- **Given entries**
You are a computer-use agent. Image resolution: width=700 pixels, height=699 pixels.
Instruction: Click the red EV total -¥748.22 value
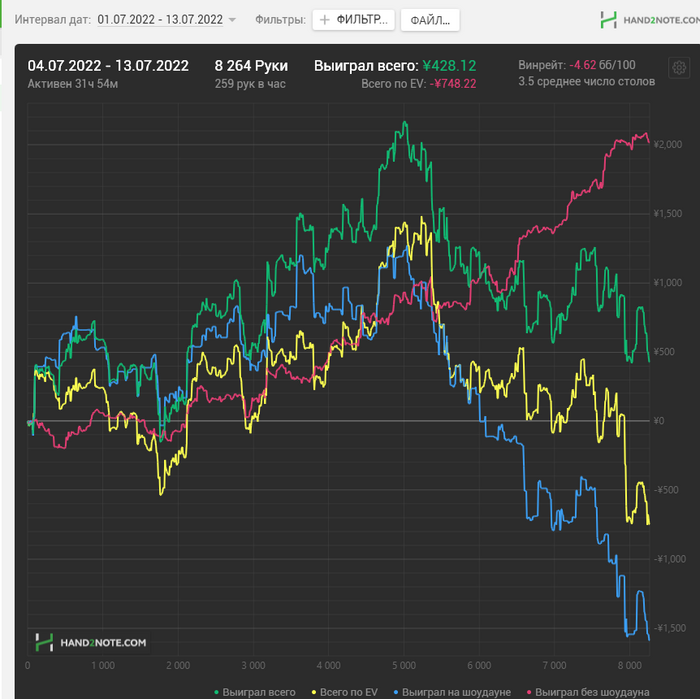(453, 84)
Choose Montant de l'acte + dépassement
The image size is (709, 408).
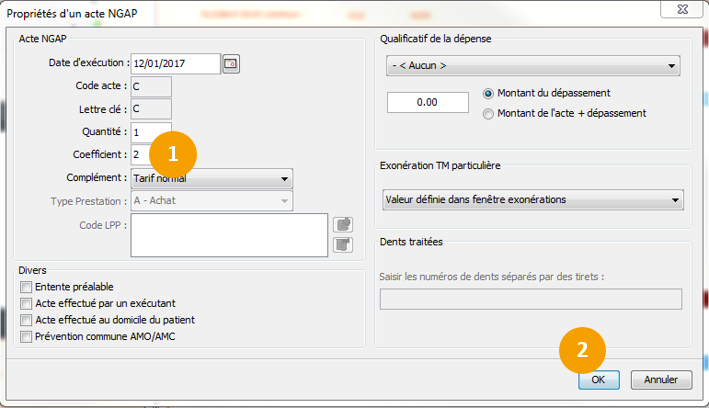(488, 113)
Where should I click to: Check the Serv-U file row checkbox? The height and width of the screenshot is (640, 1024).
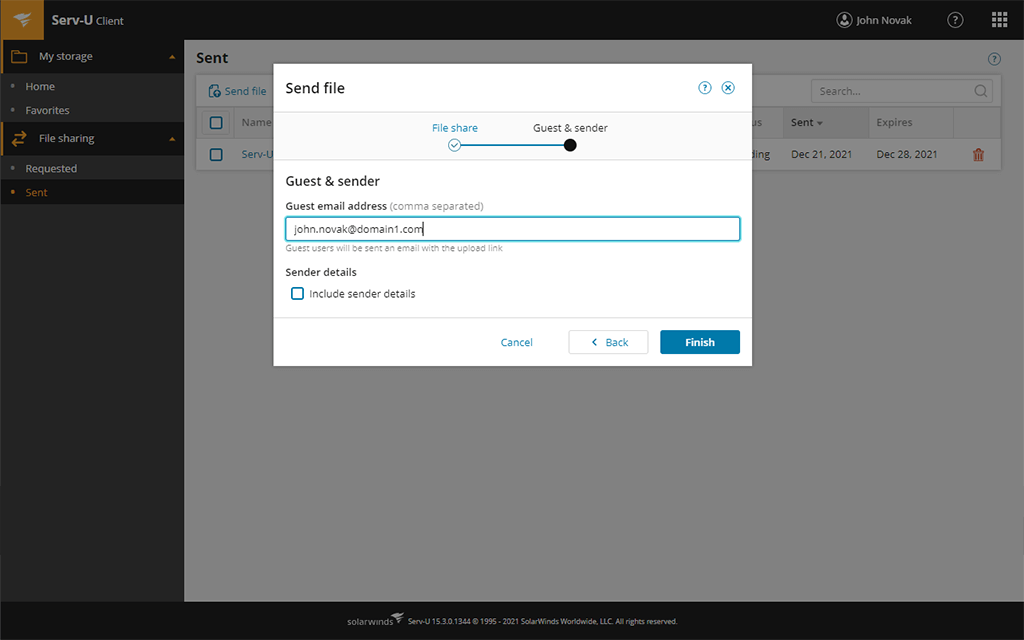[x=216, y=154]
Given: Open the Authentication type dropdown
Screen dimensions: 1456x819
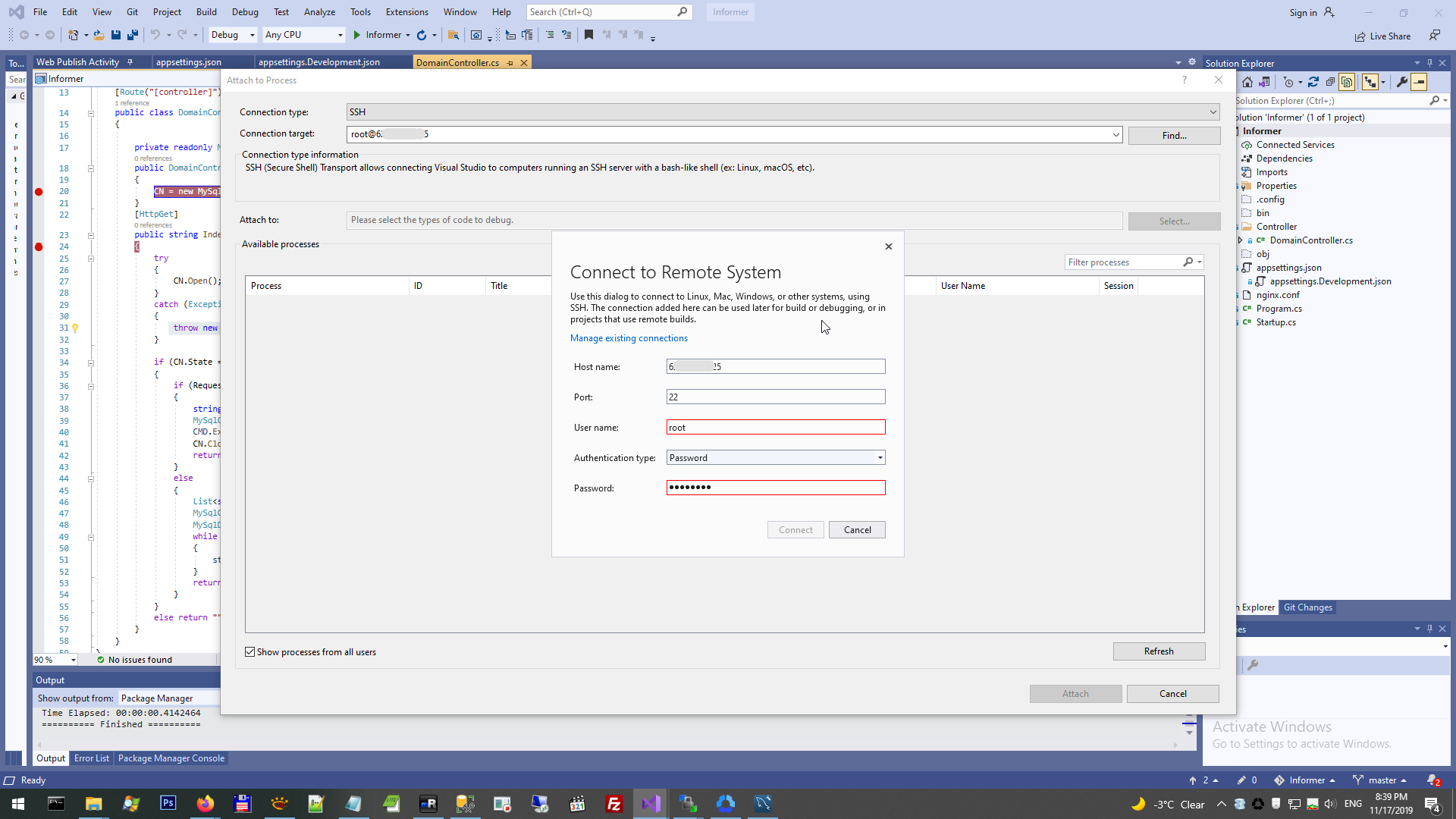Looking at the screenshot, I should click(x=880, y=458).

- **Task directions**
Copy the listing with every "dropdown" swapped for "drop-down menu" and everything else unchanged. Leave out the pictures.

- **Response**
You are a computer-use agent. Image resolution: width=700 pixels, height=699 pixels.
Instruction: Click the red EV total -¥748.22 value
(453, 84)
Choose Montant de l'acte + dépassement
The image size is (709, 408).
(488, 113)
Where should I click to: Check the Serv-U file row checkbox? The height and width of the screenshot is (640, 1024).
[x=216, y=154]
Given: Open the Authentication type drop-down menu
Screen dimensions: 1456x819
Looking at the screenshot, I should click(x=880, y=458).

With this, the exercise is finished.